Elena melihatnya sambil mencari gelas untuk minum. Ia belum makan dari pagi dan menelan ludahnya melihat dua anak bibinya sedang makan siang begitu lahapnya.

Bisakah siang ini ia mendapat makan, tidak harus menunggu malam? Tadi kalau saja bibinya tidak melihat Elena mendapatkan uang itu, ia pasti bisa mengambil kembalian sebagai uang sakunya. Paling tidak ia bisa membeli makanan di luar saat bibinya memerintahkan ia untuk keluar rumah.

"Perutku sakit, aku belum makan," Elena berkata ragu-ragu. "Bolehkah aku makan?"

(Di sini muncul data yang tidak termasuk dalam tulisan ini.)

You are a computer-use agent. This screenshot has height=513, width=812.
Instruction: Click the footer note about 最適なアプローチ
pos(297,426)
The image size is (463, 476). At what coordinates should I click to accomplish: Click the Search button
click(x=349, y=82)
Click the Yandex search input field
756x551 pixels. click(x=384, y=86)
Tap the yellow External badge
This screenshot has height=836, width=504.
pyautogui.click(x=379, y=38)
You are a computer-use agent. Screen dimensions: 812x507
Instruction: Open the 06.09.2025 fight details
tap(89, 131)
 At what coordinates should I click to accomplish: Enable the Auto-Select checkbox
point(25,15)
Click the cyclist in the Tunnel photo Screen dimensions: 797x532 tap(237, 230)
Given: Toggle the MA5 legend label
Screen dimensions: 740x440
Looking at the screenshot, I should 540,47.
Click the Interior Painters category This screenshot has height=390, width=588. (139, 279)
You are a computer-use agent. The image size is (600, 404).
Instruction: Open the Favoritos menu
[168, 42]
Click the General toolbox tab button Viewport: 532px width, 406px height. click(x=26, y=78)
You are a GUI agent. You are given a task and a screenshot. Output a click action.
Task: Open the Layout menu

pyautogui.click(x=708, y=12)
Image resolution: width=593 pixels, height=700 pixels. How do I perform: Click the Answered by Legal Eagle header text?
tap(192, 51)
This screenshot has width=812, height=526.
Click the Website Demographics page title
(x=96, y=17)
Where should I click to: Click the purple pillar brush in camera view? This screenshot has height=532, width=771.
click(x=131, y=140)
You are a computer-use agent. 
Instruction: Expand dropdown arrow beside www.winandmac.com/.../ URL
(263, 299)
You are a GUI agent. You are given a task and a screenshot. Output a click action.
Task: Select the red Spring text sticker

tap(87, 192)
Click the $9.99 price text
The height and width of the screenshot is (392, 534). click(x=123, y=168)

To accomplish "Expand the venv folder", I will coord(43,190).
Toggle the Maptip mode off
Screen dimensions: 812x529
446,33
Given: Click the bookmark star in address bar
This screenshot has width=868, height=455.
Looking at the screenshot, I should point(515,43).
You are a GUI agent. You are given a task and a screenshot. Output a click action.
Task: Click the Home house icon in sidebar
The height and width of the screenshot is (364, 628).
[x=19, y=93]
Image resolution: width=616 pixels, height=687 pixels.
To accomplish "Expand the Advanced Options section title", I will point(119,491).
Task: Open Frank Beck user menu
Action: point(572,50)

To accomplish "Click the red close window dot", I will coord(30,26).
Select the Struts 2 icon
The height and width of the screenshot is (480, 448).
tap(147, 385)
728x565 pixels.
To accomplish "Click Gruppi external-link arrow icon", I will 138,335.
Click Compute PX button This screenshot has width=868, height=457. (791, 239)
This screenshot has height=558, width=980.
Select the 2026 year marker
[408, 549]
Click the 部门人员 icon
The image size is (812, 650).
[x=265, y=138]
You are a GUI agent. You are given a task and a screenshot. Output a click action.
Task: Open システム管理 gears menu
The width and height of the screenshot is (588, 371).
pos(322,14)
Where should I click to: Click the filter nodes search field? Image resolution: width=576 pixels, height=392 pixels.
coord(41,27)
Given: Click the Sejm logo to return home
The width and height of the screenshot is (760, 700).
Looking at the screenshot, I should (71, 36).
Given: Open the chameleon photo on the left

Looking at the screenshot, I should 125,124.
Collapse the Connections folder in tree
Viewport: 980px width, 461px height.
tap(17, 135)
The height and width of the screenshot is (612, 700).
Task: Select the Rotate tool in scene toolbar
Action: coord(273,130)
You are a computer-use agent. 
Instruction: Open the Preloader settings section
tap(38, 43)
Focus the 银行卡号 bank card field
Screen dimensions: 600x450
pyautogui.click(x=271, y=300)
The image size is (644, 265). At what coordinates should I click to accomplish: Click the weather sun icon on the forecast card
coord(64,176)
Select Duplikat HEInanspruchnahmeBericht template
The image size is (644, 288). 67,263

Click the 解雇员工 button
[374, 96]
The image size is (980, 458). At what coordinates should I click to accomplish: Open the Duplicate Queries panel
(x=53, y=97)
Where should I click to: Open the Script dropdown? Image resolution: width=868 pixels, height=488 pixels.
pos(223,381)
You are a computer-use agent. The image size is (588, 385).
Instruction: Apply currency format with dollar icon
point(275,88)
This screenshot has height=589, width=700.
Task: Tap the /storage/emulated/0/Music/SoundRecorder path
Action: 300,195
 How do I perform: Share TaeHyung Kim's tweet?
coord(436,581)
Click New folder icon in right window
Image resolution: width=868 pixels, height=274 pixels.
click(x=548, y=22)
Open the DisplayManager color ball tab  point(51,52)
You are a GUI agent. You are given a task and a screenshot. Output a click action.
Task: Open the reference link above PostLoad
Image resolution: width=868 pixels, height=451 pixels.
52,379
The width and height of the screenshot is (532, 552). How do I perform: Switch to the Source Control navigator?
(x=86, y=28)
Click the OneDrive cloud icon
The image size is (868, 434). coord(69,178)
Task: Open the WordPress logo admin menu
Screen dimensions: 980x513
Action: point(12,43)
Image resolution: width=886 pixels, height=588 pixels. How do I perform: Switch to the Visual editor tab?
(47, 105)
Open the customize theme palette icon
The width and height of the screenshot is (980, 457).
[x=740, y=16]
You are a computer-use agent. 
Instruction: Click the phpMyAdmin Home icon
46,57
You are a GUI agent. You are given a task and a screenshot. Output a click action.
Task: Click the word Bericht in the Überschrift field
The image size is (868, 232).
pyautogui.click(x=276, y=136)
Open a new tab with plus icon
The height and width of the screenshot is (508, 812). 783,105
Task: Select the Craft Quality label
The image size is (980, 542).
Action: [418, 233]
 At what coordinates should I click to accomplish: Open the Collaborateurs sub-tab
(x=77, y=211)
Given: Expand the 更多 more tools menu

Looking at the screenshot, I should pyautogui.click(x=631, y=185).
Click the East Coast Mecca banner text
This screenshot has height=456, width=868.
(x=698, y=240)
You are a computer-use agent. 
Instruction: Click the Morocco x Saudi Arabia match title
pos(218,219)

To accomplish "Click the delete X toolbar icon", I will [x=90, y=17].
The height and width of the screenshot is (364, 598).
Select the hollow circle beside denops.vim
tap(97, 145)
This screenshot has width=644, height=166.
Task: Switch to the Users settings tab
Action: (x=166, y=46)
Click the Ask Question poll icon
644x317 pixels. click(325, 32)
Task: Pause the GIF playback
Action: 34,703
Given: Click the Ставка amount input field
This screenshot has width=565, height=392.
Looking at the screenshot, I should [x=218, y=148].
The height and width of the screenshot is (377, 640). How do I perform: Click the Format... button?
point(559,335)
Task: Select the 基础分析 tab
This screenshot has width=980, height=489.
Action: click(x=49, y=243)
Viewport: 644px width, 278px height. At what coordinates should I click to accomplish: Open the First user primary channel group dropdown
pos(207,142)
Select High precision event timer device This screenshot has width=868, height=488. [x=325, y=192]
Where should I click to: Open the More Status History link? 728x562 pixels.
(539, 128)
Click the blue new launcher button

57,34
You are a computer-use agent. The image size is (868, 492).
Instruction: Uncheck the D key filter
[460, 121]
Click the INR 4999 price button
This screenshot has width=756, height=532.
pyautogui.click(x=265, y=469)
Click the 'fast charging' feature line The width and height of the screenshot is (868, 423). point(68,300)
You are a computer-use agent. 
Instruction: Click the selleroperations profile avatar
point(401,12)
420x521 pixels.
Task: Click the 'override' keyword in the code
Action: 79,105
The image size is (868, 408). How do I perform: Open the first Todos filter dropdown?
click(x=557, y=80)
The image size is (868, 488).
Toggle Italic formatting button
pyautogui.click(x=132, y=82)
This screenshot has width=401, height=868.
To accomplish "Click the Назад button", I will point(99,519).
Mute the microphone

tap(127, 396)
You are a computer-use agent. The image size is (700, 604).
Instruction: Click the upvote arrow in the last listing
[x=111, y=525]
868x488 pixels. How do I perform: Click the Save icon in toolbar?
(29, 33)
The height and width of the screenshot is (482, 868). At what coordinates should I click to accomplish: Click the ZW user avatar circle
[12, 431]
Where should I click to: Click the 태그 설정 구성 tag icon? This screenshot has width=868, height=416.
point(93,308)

Bibinya tersenyum lebar. "Karena kau dapat uang hari ini, dan itu cukup untuk makan siang, kau boleh makan tapi tunggu setelah kedua anakku yang cantik itu selesai makan."

Elena melihat kedua anak gadis bibinya yang sedang rakus menjejali makanan dalam mulutnya. Sepertinya mereka sengaja tidak ingin menyisakan apa-apa agar Elena tidak kebagian makan.

Gadis itu hanya bisa menatap kedua sepupunya dengan pandangan sedih.